Synthesis of Fault Tolerant Reversible Logic Circuits

TL;DR

This paper introduces a new parity-preserving reversible logic gate, IG, enabling fault-tolerant circuit synthesis with reduced hardware complexity, applicable in various advanced computing fields.

Contribution

A novel 4x4 universal reversible logic gate, IG, that is parity-preserving and facilitates fault detection, along with a fault-tolerant reversible full adder design using only two IG gates.

Findings

The IG gate can synthesize any Boolean function.

The proposed full adder is more efficient than existing designs.

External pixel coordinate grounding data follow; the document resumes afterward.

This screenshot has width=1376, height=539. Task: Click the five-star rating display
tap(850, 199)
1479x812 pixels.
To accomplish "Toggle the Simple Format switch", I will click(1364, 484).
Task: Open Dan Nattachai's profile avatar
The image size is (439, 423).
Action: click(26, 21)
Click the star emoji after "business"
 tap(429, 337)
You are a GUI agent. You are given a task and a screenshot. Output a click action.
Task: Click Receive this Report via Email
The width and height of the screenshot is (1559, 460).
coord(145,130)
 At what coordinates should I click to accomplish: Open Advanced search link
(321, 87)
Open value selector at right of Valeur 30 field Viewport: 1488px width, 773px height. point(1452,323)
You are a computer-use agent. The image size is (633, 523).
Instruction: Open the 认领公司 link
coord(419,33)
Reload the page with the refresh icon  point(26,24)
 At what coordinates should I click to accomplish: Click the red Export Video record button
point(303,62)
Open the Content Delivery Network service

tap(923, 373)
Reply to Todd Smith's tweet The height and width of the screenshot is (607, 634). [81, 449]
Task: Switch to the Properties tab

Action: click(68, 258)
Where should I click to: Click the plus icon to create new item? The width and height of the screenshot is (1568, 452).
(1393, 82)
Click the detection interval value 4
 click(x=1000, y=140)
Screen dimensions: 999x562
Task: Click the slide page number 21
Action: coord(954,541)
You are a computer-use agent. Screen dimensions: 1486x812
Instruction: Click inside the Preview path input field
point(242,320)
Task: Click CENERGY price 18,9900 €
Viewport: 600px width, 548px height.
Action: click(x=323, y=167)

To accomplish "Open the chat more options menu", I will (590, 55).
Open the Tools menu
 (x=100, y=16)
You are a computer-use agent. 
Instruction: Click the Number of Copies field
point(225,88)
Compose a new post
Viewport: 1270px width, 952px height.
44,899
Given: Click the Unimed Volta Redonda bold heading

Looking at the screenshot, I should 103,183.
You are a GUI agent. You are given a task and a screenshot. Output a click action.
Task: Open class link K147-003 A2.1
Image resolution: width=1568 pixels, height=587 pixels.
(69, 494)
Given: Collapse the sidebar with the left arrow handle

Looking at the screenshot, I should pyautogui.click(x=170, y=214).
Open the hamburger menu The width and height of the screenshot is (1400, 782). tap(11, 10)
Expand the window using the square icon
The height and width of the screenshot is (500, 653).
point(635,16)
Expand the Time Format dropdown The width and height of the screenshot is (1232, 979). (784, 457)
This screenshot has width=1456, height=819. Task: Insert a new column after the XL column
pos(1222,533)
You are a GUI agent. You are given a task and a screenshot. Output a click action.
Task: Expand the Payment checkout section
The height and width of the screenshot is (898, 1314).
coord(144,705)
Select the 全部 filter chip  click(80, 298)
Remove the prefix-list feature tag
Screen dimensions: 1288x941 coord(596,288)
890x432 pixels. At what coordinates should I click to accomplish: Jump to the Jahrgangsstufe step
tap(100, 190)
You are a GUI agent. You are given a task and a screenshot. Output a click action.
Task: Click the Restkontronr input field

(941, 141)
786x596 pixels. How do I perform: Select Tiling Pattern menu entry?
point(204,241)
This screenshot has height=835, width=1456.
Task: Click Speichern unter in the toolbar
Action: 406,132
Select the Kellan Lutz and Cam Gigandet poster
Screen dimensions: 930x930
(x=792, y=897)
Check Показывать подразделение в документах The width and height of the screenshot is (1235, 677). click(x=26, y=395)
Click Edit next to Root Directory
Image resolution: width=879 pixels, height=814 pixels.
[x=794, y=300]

Fault detection is possible with single signal faults.

Abstract

Reversible logic is emerging as an important research area having its application in diverse fields such as low power CMOS design, digital signal processing, cryptography, quantum computing and optical information processing. This paper presents a new 4*4 universal reversible logic gate, IG. It is a parity preserving reversible logic gate, that is, the parity of the inputs matches the parity of the outputs. The proposed parity preserving reversible gate can be used to synthesize any arbitrary Boolean function. It allows any fault that affects no more than a single signal readily detectable at the circuit's primary outputs. Finally, it is shown how a fault tolerant reversible full adder circuit can be realized using only two IGs. It has also been demonstrated that the proposed design offers less hardware complexity and is efficient in terms of gate count, garbage outputs and constant inputs than the existing counterparts.